Jeremias presta muita atenção nas escolhas amorosas de Glória e até se convenceu certa vez quanto a determinado sujeito, muito apessoado inclusive, que depois infelizmente sumiu. Jeremias nunca perguntou nada, mas ressentiu-se profundamente e até hoje amarga essa perda. Ele era alto e usava camisas xadrez, dormia com ele quando Glória expulsava os dois da cama. E quando Glória viajava - e ela sempre viajava - era ele quem vinha lhe dar comida. E ele não lhe dava apenas comida e sim fazia companhia durante todo dia. "mamãe dizia que ele era vagabundo, mas eu acho que ele tirava fotos muito bonitas, ele até ganhou um prêmio e tinha um quadro enorme aqui no corredor de uma estrada que um dia ela atirou no chão." Usava umas botas de cowboy e vivia com um cigarro de palha pendurado na boca. Jeremias nem ligava praquela fumaceira toda na sala, pois o que importava é que ele deixava-o se aninhar à vontade em seu colo. Já o músico não. O músico não ligava muito pra ele e Jeremias um dia até o expulsou de casa. Olhou-o com tanta força e raiva que o músico comentou com Glória:
MÚSICO - Noooossa! Que olhar!
silêncio
GLÓRIA - Por que? O que você acha que ele quis dizer?

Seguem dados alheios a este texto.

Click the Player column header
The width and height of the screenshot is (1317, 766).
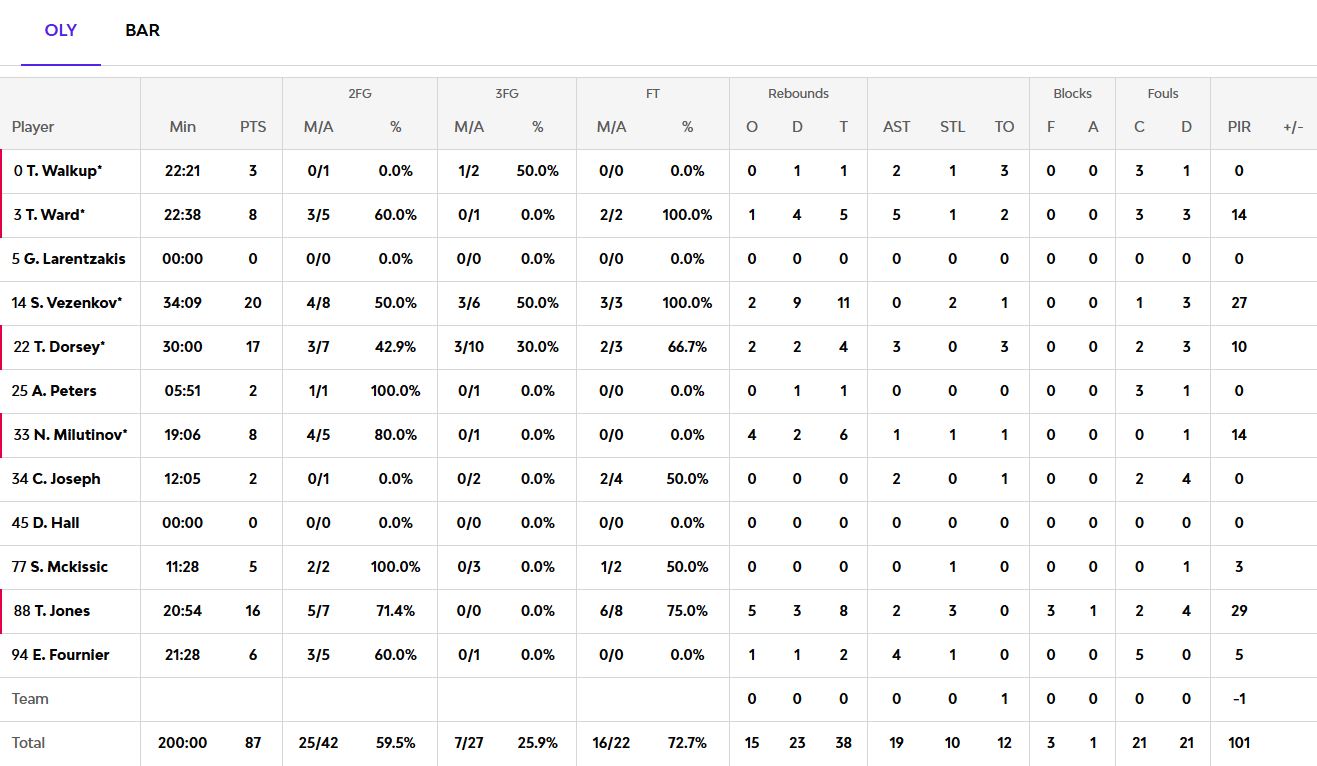point(33,127)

MÚSICO - Ele disse: saia daqui!
E era isso mesmo, Glória percebeu que Jeremias o expulsava. Jeremias não via sinceridade naquele homem, só no de camisa xadrez. Jeremias tinha o dedo podre.

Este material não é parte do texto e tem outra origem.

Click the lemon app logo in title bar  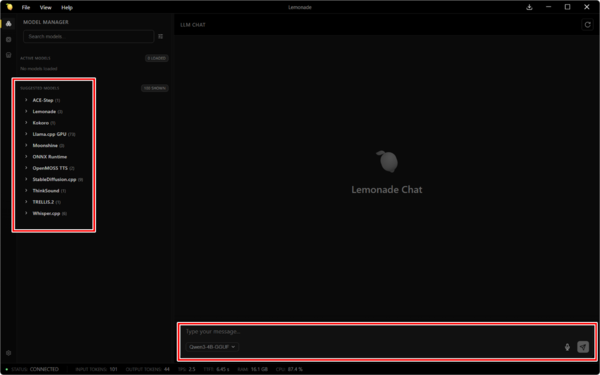[10, 7]
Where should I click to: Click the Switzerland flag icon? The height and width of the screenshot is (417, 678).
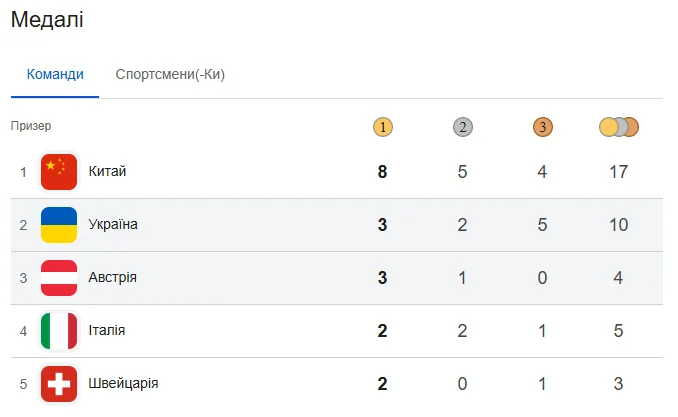[59, 384]
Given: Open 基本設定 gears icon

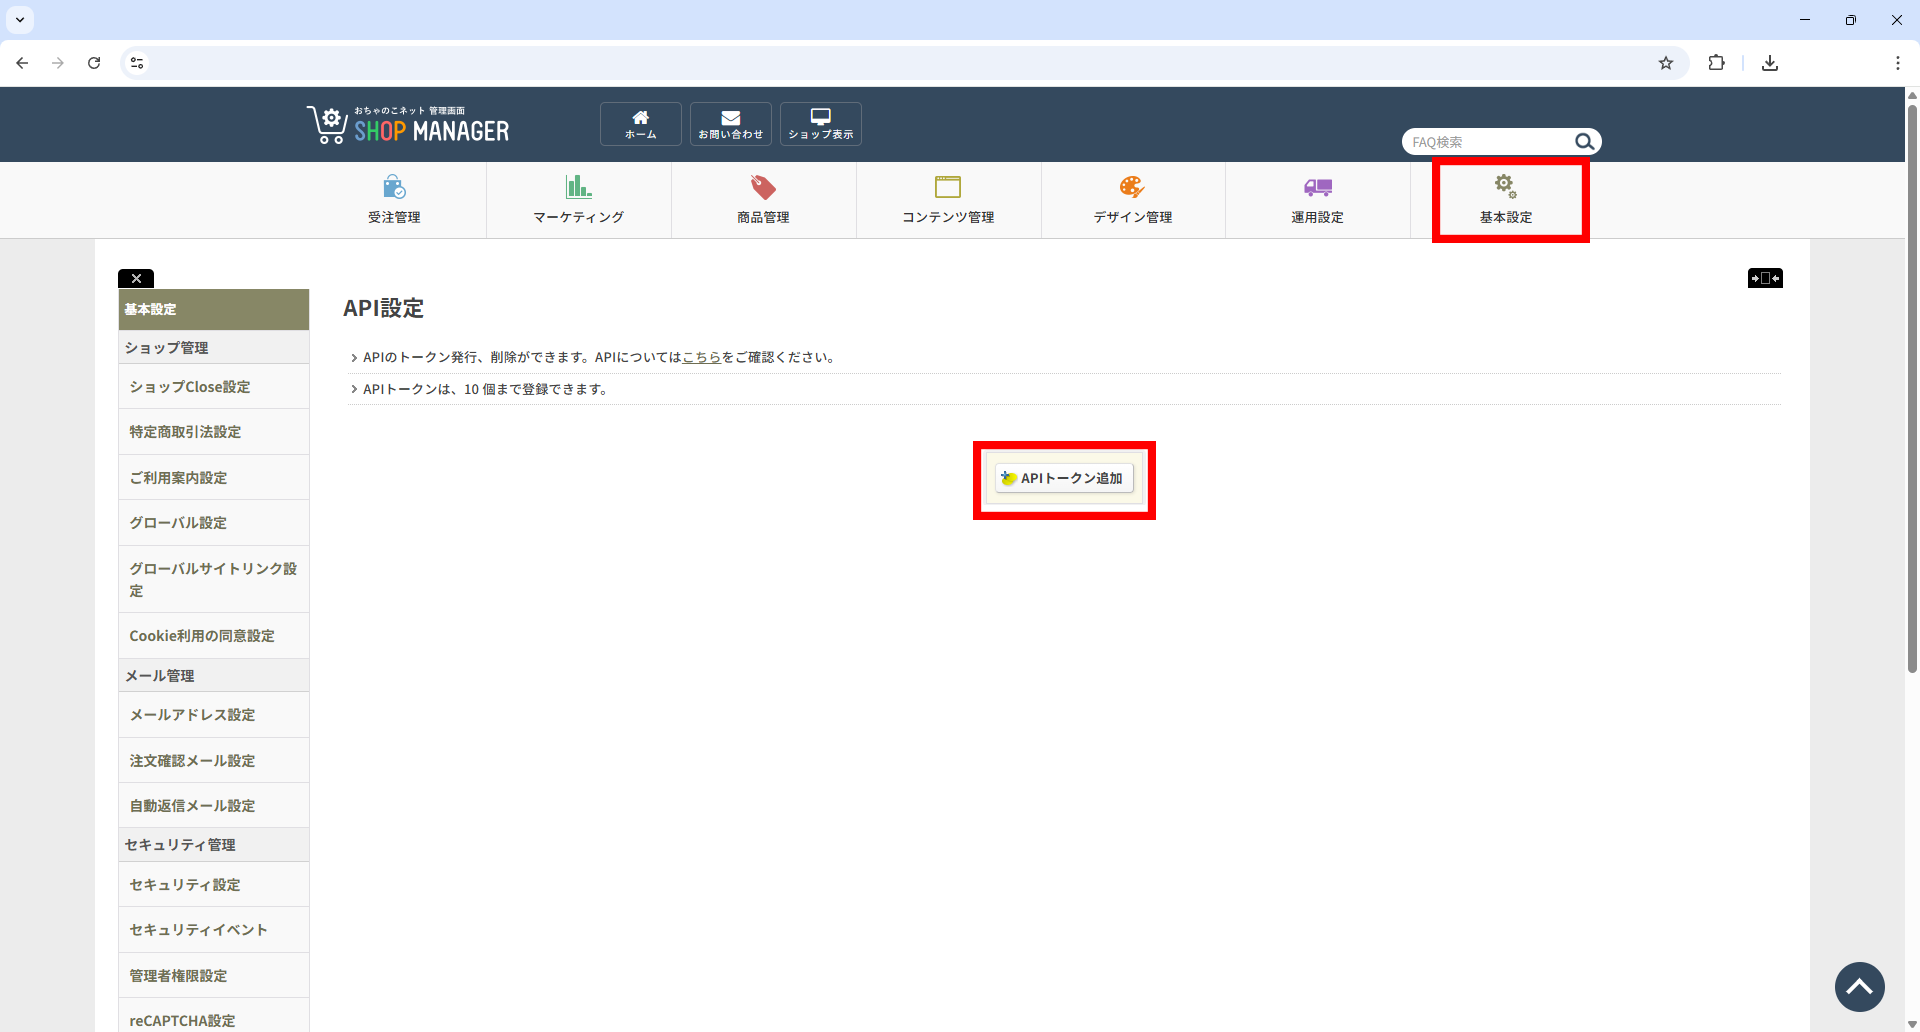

Glória lembrava disso tudo enquanto fazia as malas. Passaria o fim de ano fora e tão longe de Jeremias. Se sentirão falta um do outro?

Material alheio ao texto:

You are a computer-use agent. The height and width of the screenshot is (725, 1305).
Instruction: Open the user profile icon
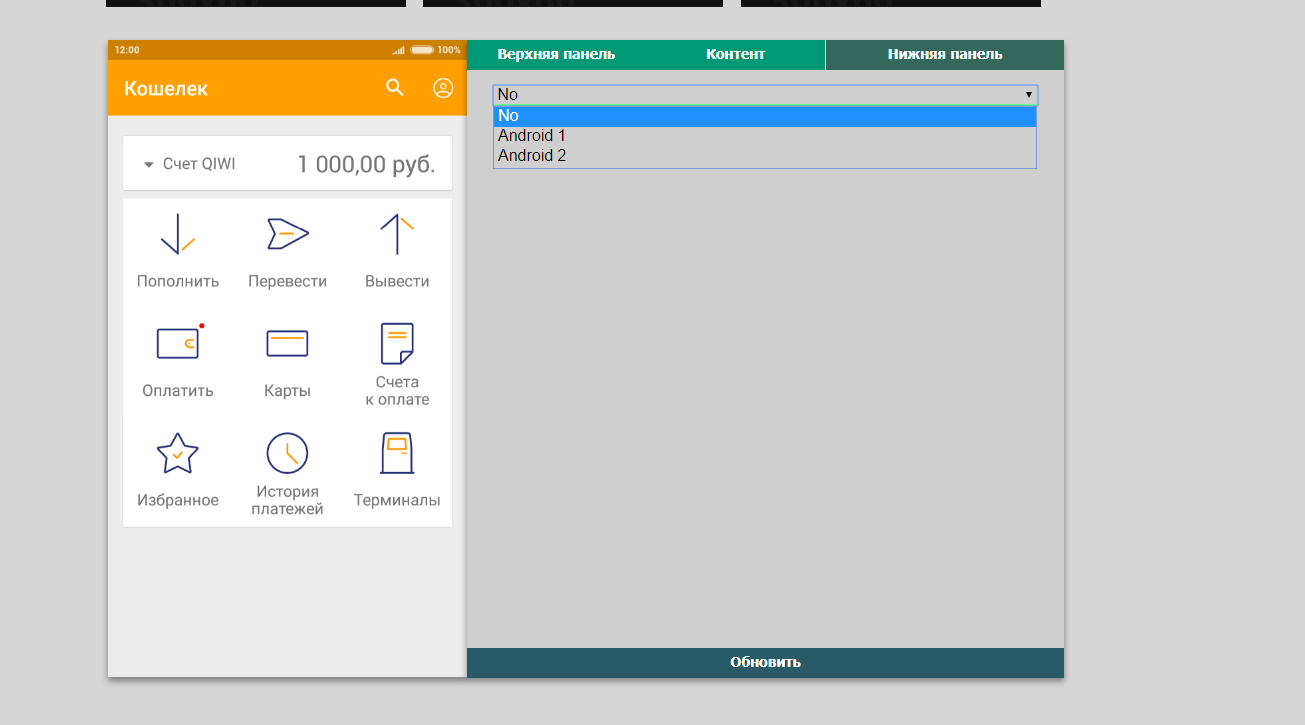(443, 88)
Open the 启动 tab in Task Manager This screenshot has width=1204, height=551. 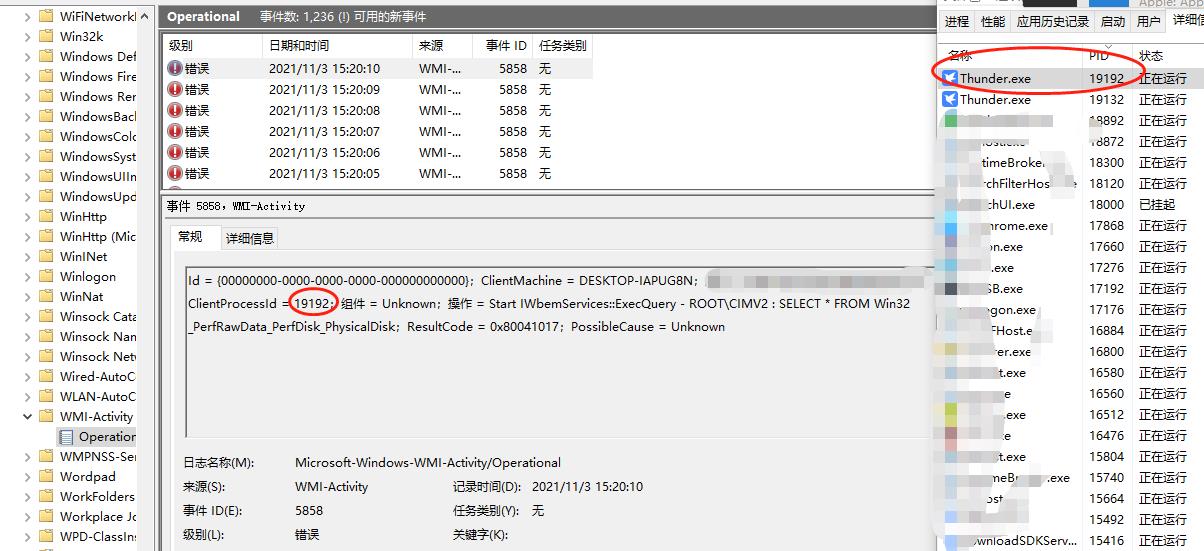coord(1112,21)
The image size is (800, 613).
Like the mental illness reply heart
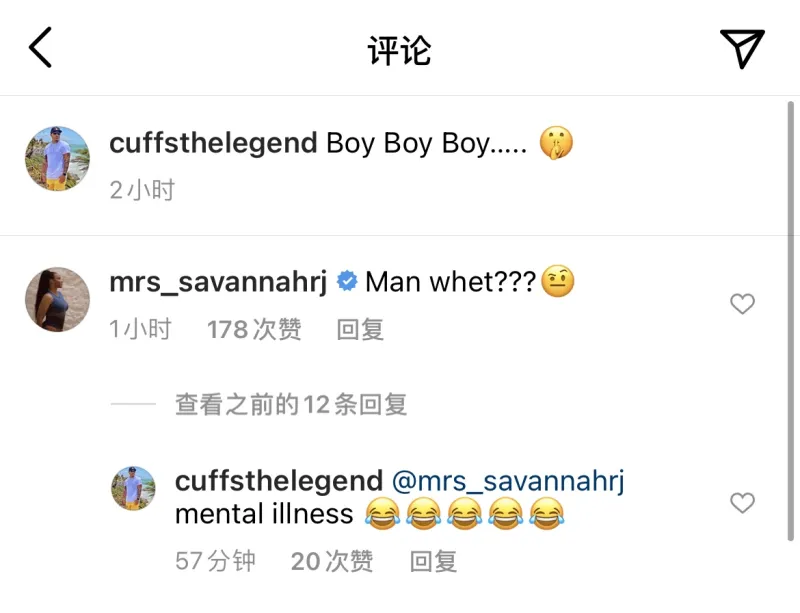[742, 503]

Pois que já são a mesma coisa.
E quando Glória brindar ao novo ano que entra, é em Jeremias que vai pensar...
Pois que os amores passam, os de camisa xadrez e cigarros de palha na boca e suas promessas rurais, os violões e serenatas comprometedoras, os empregos, alguns amigos que se revelam menos amigos do que antes e às vezes mais exigentes, tudo passa.
Menos o gato Jeremias. Ele está agora bem aqui, ao meu lado, e estamos ouvindo juntos Yo Yo Ma tocando Piazzolla.
FELIZ NATAL JEREMIAS!!!
Brinda Glória com seu perfume de Alfazema na mão.